Grey colour indicates: Vaccine serotypes (PCV13=1, 3, 4, 5, 6A, 6B, 7F, 9V, 14, 19A, 19F, 18C, 23F).

*Susceptibility to penicillin was tested with the oxacillin disk.

AZM
Azythromycin
CHL
Chloramphenicol
CLI
Clindamycin
ERY
Erythromycin
PEN
Oxacillin
SXT
Sulphametoxazole/trimetrophim
TET
Tetracycline
VAN
Vancomycin

We found that the majority of the strains were susceptible to vancomycin (30/31; 97 %), chloramphenicol (29/31; 94 %), clindamycin (29/31; 94 %), erythromycin (22/31; 71 %), and azithromycin (22/31; 71 %). Meanwhile, the strains were less susceptible to tetracycline (14/31; 45 %), penicillin (11/31; 35 %), and sulfamethoxazole/trimethoprim (10/31; 32 %) (Table 2). Sixteen of the 31 isolates (52 %) expressed less susceptibility to three or more antimicrobial agents of different classes.

Discussion

We identified that the S. pneumoniae carriage rate was 40.6 % among children under 5 years-old diagnosed with ARTI symptoms. The prevalence of S. pneumoniae carriage rate in Manado was less than previously reported in children in Lombok (48 %) [15], in HIV-infected children in Jakarta (46 %) [16], and children in Semarang, Central Java (43 %) [17]. However, the carriage rate of S. pneumoniae among adult patients in Manado (18.5 %) was higher than previously reported for adults 45–75 years of age in Semarang (11 %), adults in Jakarta (3 %) and HIV-infected adults in Jakarta (10 %) [5,17,19]. Furthermore, we observed that serotypes included in the PCV13 were the commonest serotypes found in this study (42 %) before PCV13 vaccine introduction in Indonesia, which was also in agreement with a previous study [5].

Among 42 % of vaccine serotypes found in this study, we identified serotype three as one of prevalent serotypes which was previously reported as a common serotype found among adult patients with community-acquired pneumonia in Jakarta, Indonesia [20]. Vaccine serotypes including serotype 3, 7F, 19A, 1, and 14 were reported as the most frequent serotypes found in adult patients with invasive pneumococcal disease in Portugal before PCV13 [21]. Serotype 14 of S. pneumoniae was the most prevalent aetiology of pneumococcal community-acquired pneumonia in children [22]. We detected that 42 % of serotypes in this study were covered by the PCV13. Serotype analysis of pneumococcal nasopharyngeal carriage isolates in Indonesia revealed that 38–60 % of isolates are covered by the PCV13 [5].
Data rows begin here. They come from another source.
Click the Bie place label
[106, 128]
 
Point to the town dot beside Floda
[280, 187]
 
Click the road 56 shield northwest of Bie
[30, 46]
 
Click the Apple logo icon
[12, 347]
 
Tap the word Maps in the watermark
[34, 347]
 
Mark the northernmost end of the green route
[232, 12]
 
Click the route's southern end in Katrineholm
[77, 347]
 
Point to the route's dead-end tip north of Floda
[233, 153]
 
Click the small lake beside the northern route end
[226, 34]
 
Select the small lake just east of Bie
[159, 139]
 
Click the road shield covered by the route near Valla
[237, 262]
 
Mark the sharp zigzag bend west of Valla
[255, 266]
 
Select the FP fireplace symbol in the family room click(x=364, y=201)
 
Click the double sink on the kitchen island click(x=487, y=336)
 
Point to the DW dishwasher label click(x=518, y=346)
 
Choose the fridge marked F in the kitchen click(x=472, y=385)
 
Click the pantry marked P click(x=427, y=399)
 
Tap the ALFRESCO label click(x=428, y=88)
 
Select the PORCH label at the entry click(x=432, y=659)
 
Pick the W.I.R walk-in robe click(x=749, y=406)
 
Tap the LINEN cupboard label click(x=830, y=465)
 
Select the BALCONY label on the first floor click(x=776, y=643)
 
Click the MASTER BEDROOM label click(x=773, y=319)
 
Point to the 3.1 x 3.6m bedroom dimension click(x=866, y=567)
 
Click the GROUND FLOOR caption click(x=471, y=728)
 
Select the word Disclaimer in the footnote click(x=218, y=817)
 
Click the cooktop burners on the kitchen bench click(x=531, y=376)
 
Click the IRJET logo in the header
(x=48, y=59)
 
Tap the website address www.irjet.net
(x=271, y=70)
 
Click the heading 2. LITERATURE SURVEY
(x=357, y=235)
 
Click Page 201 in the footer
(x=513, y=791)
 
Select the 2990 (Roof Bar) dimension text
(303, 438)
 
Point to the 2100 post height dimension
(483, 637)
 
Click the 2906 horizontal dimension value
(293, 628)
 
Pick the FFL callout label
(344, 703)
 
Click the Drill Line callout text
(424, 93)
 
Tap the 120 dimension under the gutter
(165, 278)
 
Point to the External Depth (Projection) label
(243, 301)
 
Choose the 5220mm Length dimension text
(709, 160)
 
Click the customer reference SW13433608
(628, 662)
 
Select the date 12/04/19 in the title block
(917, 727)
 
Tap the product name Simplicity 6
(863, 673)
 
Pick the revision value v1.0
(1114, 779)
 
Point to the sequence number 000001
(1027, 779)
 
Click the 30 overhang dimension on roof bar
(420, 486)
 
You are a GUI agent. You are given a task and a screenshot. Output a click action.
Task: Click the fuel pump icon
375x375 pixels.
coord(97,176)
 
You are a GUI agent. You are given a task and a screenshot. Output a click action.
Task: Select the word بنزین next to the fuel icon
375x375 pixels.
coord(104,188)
There was an increasing number of non-susceptible S. pneumoniae strains to sulfamethoxazole/trimethoprim from 38 % in 2010 [15] to 68 % indicated in this study. Sulfamethoxazole/trimethoprim is the second most common antimicrobial prescribed for children and is included in the antibacterials that have to be reconsidered by physicians for use in public healthcare facilities in Indonesia [23]. Penicillin and sulfonamides are the most common classes of antibiotics consumed by infants from birth to 18 months of age (38.81 and 24.48 %, respectively) [24], while penicillin and tetracyclines accounted for 80 % of the prescribed antibiotics in public healthcare facilities [23].

In addition, a variety of factors associated with pneumococcal carriage were analysed in this study for their carriage rates among patients. Factors such as younger age, greater family size, and exposure to cigarette smoke have been reported positively associated with pneumococcal carriage while factors such as antibiotics usage have otherwise been negatively associated [25].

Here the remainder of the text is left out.